The second question covers the most important issues facing the UK.1 Figure 2 shows that, despite some notable differences in the percentages who select each option, similar issues are prioritised. In all three groups, the economy is the most selected issue. A higher percentage of young Scottish people select health than is the case amongst young people in the rest of the UK but neither group selects it as much as older Scots. Both groups of young people select housing as the next most (or equally) important issue. However, this is pushed into fourth place amongst older Scots, behind immigration, which itself is the fourth most important issue for young people. Overall, the picture is of a shared focus amongst all UK young people on bread-and-butter issues, and a large degree of similarity with older Scottish people in this regard too. See Figure 2.

Finally, the Westminster voting intentions of young Scottish people are distinct from those of their counterparts in the rest of the UK and their older compatriots, but in different ways. Figure 3 shows that 19% of young Scottish people would vote for the SNP in a UK general election but, of course, this option is not available to young people elsewhere in the UK who instead have higher percentages who would vote Labour, Conservative, Liberal Democrat, and Reform. These higher percentages intending to vote for other parties in the rest of the UK add up to exactly 19% more than the percentages who would vote for those parties in Scotland, which is the same as the percentage intending to vote SNP. The percentages who would vote Green and who would not vote are very similar in both geographies.

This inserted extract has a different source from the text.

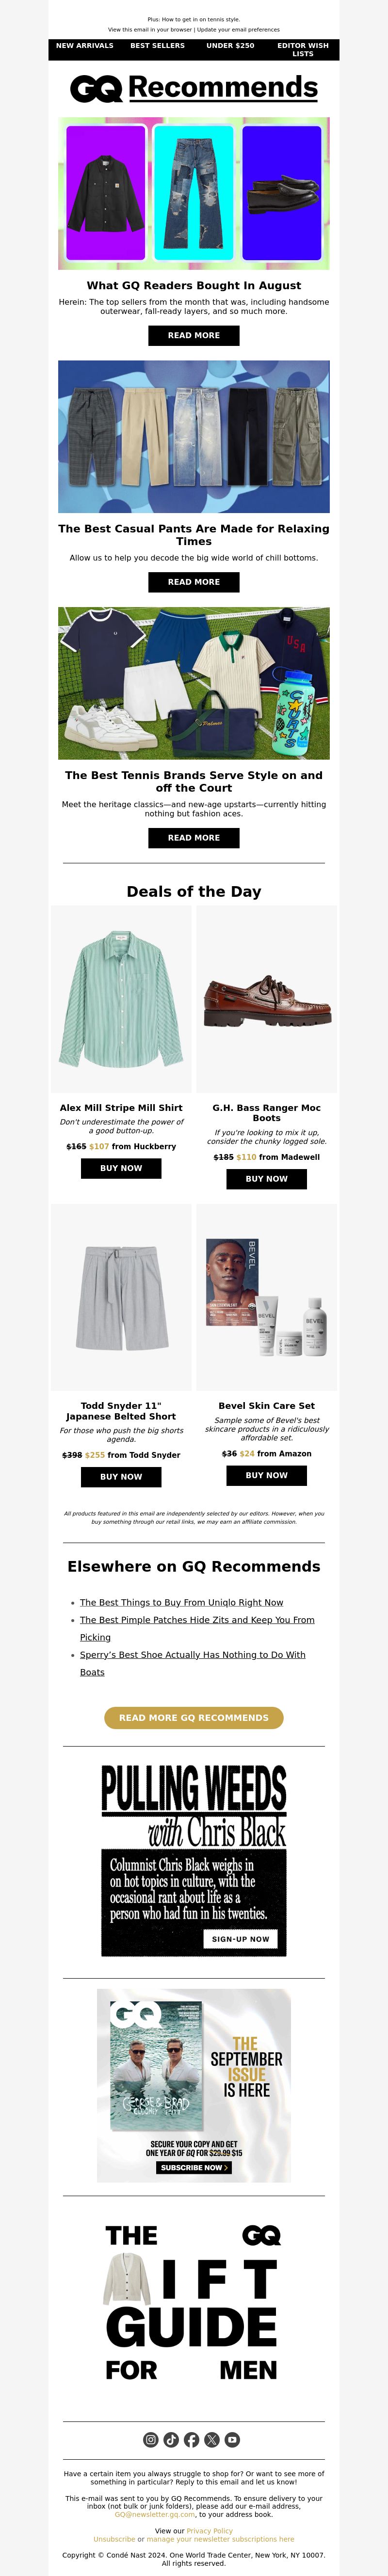Click the GQ Recommends logo header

Though they share electoral options with their older compatriots, young Scottish people are much more likely to intend to vote Green or not vote. They are less likely to intend to vote Reform, SNP, Conservative and Liberal Democrat, and equally likely choose Labour. Piecing this all together, we see a young electorate in Scotland who reflect their self-perceived left-wing ideological position in the parties they intend to vote for. 53% of young Scots intend to vote for a party of the left or centre-left (SNP, Green or Labour), whilst 13% intend to vote for a party of the right (Conservative or Reform). The figures for young people in the rest of the UK, and for older Scots, are 40% leaning left and 24% leaning right. This is a remarkable finding: older Scots intend to vote left and right in exactly the same proportions as young people in the rest of the UK, and this distinguishes both groups from more left-leaning young Scottish people. See Figure 3.

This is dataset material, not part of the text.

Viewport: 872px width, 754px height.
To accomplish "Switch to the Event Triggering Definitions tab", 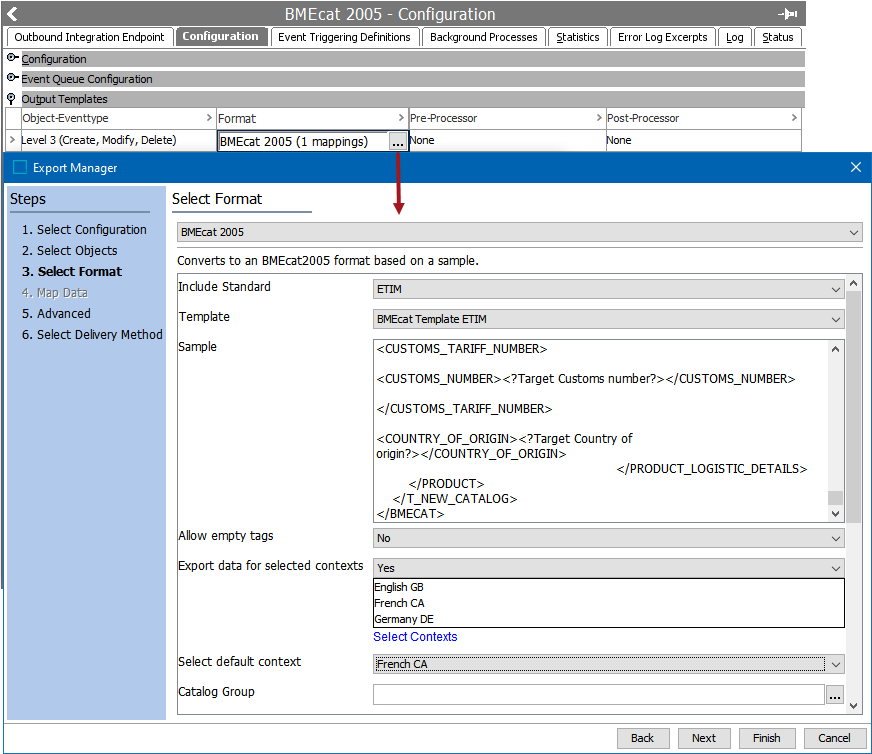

The generation of young Scottish people who came of political age around and after the 2014 Scottish independence referendum are distinctively left-wing. This is true in terms of how they see themselves ideologically and how they would vote if there were a Westminster general election tomorrow. They prioritise bread and butter issues in a similar manner to older Scots and, especially, young people in the rest of the UK, but it remains to be seen whether their positions on these issues are also more left-wing.

Figure 1: Left-right self-placement
Figure 2: Most important issues
Figure 3: Westminster voting intention

1 The focus of the Scottish Election Study (SES) question is on the most important issue facing Scotland, whilst the UK Youth Poll (UKYP) asks about the most important issue facing the UK. The list of options also differs slightly across the two surveys, whilst the SES asks about the three most important issues as opposed to the five asked about in the UKYP. Finally, the “Inflation and the cost of living” and “Jobs and job security” issues in the UKYP were combined to create the equivalent to the “economy” issue in the SES. The data, then, have some key differences but are still broadly comparable.